Posts Tagged ‘attachment objects’

How and Why Psycho Parents Manipulate Kids to Resist Custody Exchanges

March 11th, 2012 13 comments

You’ve probably heard the term “Psycho Ex Wife” if you’ve talked with a man who has suffered from the atrocities of the family law courts manipulated by a truly malevolent ex. It was popularized in part by the illegally banned website The Psycho Ex Wife. Malicious moms are deservingly labeled as psychos quite often, hence the widespread recognition of the phrase. The reality is that both men and women can behave horribly and abusively using the children as pawns in a struggle with the other parent. Often this abusiveness starts even before the filing for a divorce.

It’s hard to find a widely accepted term for referring to the kind of maliciously manipulative parents that interfere with their children’s time with the other parent. Some call them “high conflict personalities” (HCPs), others “parental alienators”, still others “sociopaths” or “psychopaths.” Many refer to Borderlines, Narcissists, Histrionics, Antisocials, Paranoids, or other personality disorder diagnoses to explain the behaviors and label the abusers. The problem is huge and really encompasses multiple groups of people with severely messed up behaviors as parents. For this article, I’ll simply be referring to them as “psycho parents” and not try to more precisely label them.

EXPLORE THE MATERIAL>
a) Answer these questions from the post about psycho parents, one answer a line:
(i) On what date was the post published?
(ii) What website is said to have helped popularize the term "Psycho Ex Wife"?
(iii) What label does the post settle on for these parents?
b) Repeat the post about psycho parents word for word from "March 11th, 2012" up to and including "for a divorce.".
c) Proceed with the post about psycho parents, picking up after its last sentence.
The lines after this text aren't needed for the work here.

PROVIDED MATERIAL>
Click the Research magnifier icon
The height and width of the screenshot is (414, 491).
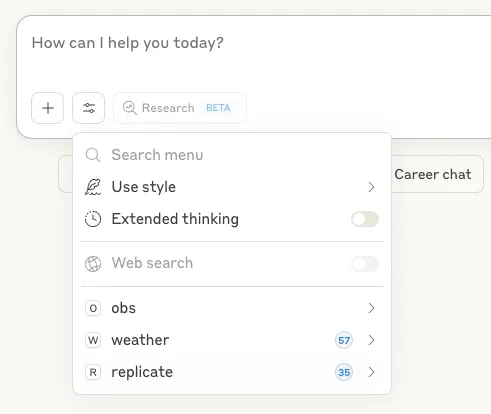[x=130, y=108]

ANSWERS FOR THE TASKS>
a)
(i) March 11th, 2012
(ii) The Psycho Ex Wife
(iii) "psycho parents"

b)
March 11th, 2012 13 comments

You’ve probably heard the term “Psycho Ex Wife” if you’ve talked with a man who has suffered from the atrocities of the family law courts manipulated by a truly malevolent ex. It was popularized in part by the illegally banned website The Psycho Ex Wife. Malicious moms are deservingly labeled as psychos quite often, hence the widespread recognition of the phrase. The reality is that both men and women can behave horribly and abusively using the children as pawns in a struggle with the other parent. Often this abusiveness starts even before the filing for a divorce.

c)
In this article, I’ll be describing some of the tactics that psycho parents use to manipulate kids to participate in resisting child custody exchanges. This is part of the overall problem of parental alienation. The psycho parent is often successful at causing children to resist custody exchanges even in cases in which the children do not actually hate the parent being attacked and still enjoy spending time with that parent.

Anybody faced with a psycho parent is likely to benefit from reading about Borderlines and Narcissists and their interactions with children. However, don’t let this mislead you into trying to diagnose one of these people and use such as a diagnosis in court. Even if you are absolutely correct in your assessment, judges almost uniformly lack the understanding of what it means and will attack you for putting a reasonable label on the bizarre and destructive behaviors because you’re not a licensed psychologist. Unfortunately, many if not most licensed psychologists are not capable of diagnosing these kinds of disorders accurately because they lack the time with the person and also, in some cases, have their own agendas and biases that make them easy targets for a psycho parent to manipulate.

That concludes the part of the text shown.